SPOKANE, Wash. — A Wapato man was sentenced to 600 months in prison on Tuesday after pleading guilty to three counts of second-degree murder earlier in 2022.
According to a press release from the US Attorney's Office for the Eastern District of Washington, Clifton Frank Peter, 37, pleaded guilty to the three counts of murder earlier this year, which Judge Stanley Bastian described as "horrible, if not monstrous."
“This case was senseless, pointless, [and] a horrible act, leaving three people dead and their families traumatized for life," Bastian said.
Information disclosed during court proceedings revealed Peter to be an enrolled member of the Confederated Bands and Tribes of the Yakima Nation. It also revealed his violent criminal history.
According to the release, Peter was convicted in Yakima County Superior Court for first-degree robbery with a weapon and vehicle theft in 2011, spending 36 months in prison. He was convicted again for second-degree unlawful possession of a firearm and sentenced to nine months in prison in 2013.
The district attorney's office went on to report that the murders took place on June 1, 2019, within the external boundaries of the Yakima Nation. The incident reportedly started after Peter grew angry while playing a video game. Peter had spent the day drinking, according to the district attorney's office.
After Peter began yelling, his family members decided to leave him alone. Soon after, Peter attacked his mother as she attempted to leave and took her car. Court proceedings said that as Peter backed out of the driveway, he almost collided with another car being driven by the first victim in the murders.
Peter then exited his mother's car and shot the victim with a shotgun. The first victim died from the blast. After the first murder, Peter got back in the car and traveled northbound before slamming into another vehicle occupied by the next two victims.
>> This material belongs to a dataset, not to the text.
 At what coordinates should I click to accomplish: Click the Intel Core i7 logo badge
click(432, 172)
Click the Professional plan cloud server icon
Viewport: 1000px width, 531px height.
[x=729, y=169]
Peter exited the vehicle and murdered the two victims by a shotgun blast.
According to the press release, after committing the murders, Peter attempted to hide the weapon before walking into the residence of a family member, saying he had "done something bad."
The family member refused to let Peter in. Soon after, deputies with the Yakima County Sheriff's Office and officers from the Yakima Nation Police Department arrived and apprehended Peter.
“Three people are dead. Two children have been orphaned without any immediate family in the United States. A family patriarch will never see his grandchildren graduate from high school or walk his daughter down the aisle,” said U.S. Attorney Vanessa Waldref. “Violence like this is not normal, and it cannot be normalized. The U.S. Attorney’s Office will continue to prosecute violence throughout Eastern Washington, in the big cities and small towns, on the farms and on the Palouse, and on every Indian Nation. I commend the collaborative efforts of the Yakama Nation Police Department, the Yakima County Sheriff’s Office, the Washington State Patrol, and the Federal Bureau of Investigation for their seamless partnership in this case, which resulted in a significant sentence. But for the families of Mr. Peter’s victims, nothing will ever be the same again. No sentence could ever bring back their beloved family members, but I hope there is some comfort in knowing that today, the Court removed from the Yakama Nation a dangerous offender whose hair-trigger response to being angry at a video game was to murder three people in cold blood.”
“The FBI, along with our partners, have made combating violent crime in Washington a priority,” said Richard A. Collodi, Special Agent in Charge of the Seattle Field Office of the FBI. “Three innocent people were murdered in what can only be described as utterly senseless acts. Today’s sentence is particularly resonant, given the nature and violence of Mr. Peter’s crimes.”